Stephane Boucheron  (joint work with Pascal Massart (Orsay))

Title: A poor man's Wilks phenomenon

Abstract:

Wilks phenomenon asserts that that in regular models,  twice the difference  between the maximum  log likelihood and the log-likelihood at the true parameter is asymptotically distributed according to a chi-square distribution with a number of degrees of freedom that coincide with the dimension of the model. We attempt to generalize this phenomenon to  other contrast minimization problems such as encountered in statistical learning theory. We provide (non-asymptotic) concentration inequalities for empirical excess risk  by combining (almost) classical tail bounds


Gilles Blanchard  (joint with E. Roquain and S. Arlot)

Title: Resampling-based confidence regions in high dimension from a non-asymptotic point of view


Abstract:

We study generalized bootstrapped confidence regions for the mean of a random vector whose coordinates have an unknown dependence structure, with a non-asymptotic control of the confidence level. The random vector is supposed to be either Gaussian or to have a symmetric bounded distribution.

We consider two approaches, the first based on a concentration principle and the second on a direct boostrapped quantile. The first one allows us to deal with a very large class of resampling weights while our results for the second are restricted to Rademacher weights. The non-asymtpotic point of view developed here is strongly inspired by recent work in the area of learning theory.


Albert Cohen

Title: Matching vs. basis pursuit for approximation and learning : a comparison

Abstract:

In approximation and learning problems, one often tries to exploit an underlying sparsity property of the target function to be estimated. This property means that this function is well described as a combination of a few terms in a given dictionary. Two main class of algorithms have been developped for this purpose : basis pursuit which is based on a convex minimization procedure, and
matching pursuit in which the relevant components in the dictionary are sequentially identified. Both algorithms turn out to be equivalent in the case where the dictionary is an orthonormal basis. In this talk, their similarities and differences will be explored in the case of a general dictionary, in particular from the perspective of approximation theory.

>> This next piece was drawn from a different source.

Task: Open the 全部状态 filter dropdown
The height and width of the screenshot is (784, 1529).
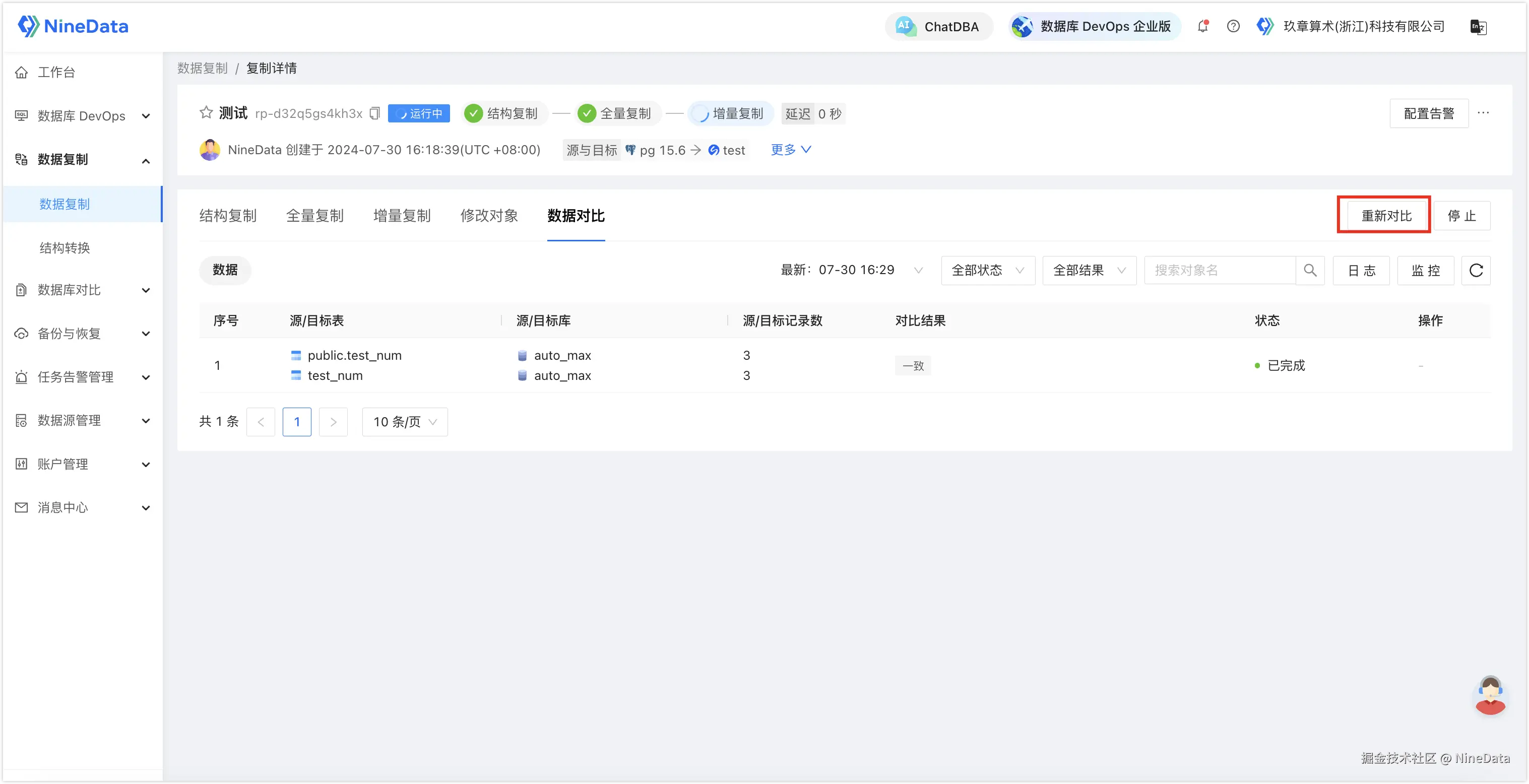Action: pos(988,271)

Ingrid Daubechies: Convergence results and counterexamples for AdABoost and related algorithms


Nira Dyn: Two algorithms for adaptive approximation of bivariate functions by piecewise linear polynomials on triangulations 



Maya Gupta

Title: Functional Bregman Divergence, Bayesian Estimation of Distributions, and Completely Lazy Classifiers

Abstract:

We generalize Bregman divergences to a functional Bregman divergence and show that direct Bayesian estimation of a distribution such that the expected functional Bregman risk is minimized leads to the mean distribution, generalizing the well-known result that "the mean minimizes the average squared error." This result and some intuition from multiresolutional theory leads to the first effective Bayesian quadratic discriminant analysis classifier. We propose a new approach to reduce the bias of Bayesian QDA that avoids the difficulties of Gaussian mixture models, and extend the Bayesian framework to create a completely-lazy classifier that has average-performance guarantees and in practice achieves state-of-the-art classification performance for high-dimensional problems without requiring the cross-validation of any parameters.



Lee Jones

Title:  Finite sample minimax estimation, fusion in machine learning, and overcoming the curse of dimensionality

Abstract:

A minimax approach is described for learning the value of an unknown function f(x) at a query point xo based on knowledge of the function's values ( with possible noise added) at given points {xj}.  As a result optimal accuracy bounds, based on assumptions about the behavior of f(x), may be determined for several new and old algorithms for learning f(xo).

Empirical evidence indicates that averaging the learned estimate of f(xo) from many different algorithms ( estimates) often leads to increased accuracy - as with random subspace methods, random forests and varying  kernel covariances. Furthermore, when statistically analyzed, different algorithms are often estimating different conditional expectations of the corresponding  response variable.  A  method (fusion) is presented for optimally combining the estimates from a given set (ensemble) of such algorithms and obtaining an accuracy bound on such combination. The approach is to introduce  information-theoretic concepts relating accuracy bounds of  an aggregate estimate to the degree of conditioning of the aggregate estimate.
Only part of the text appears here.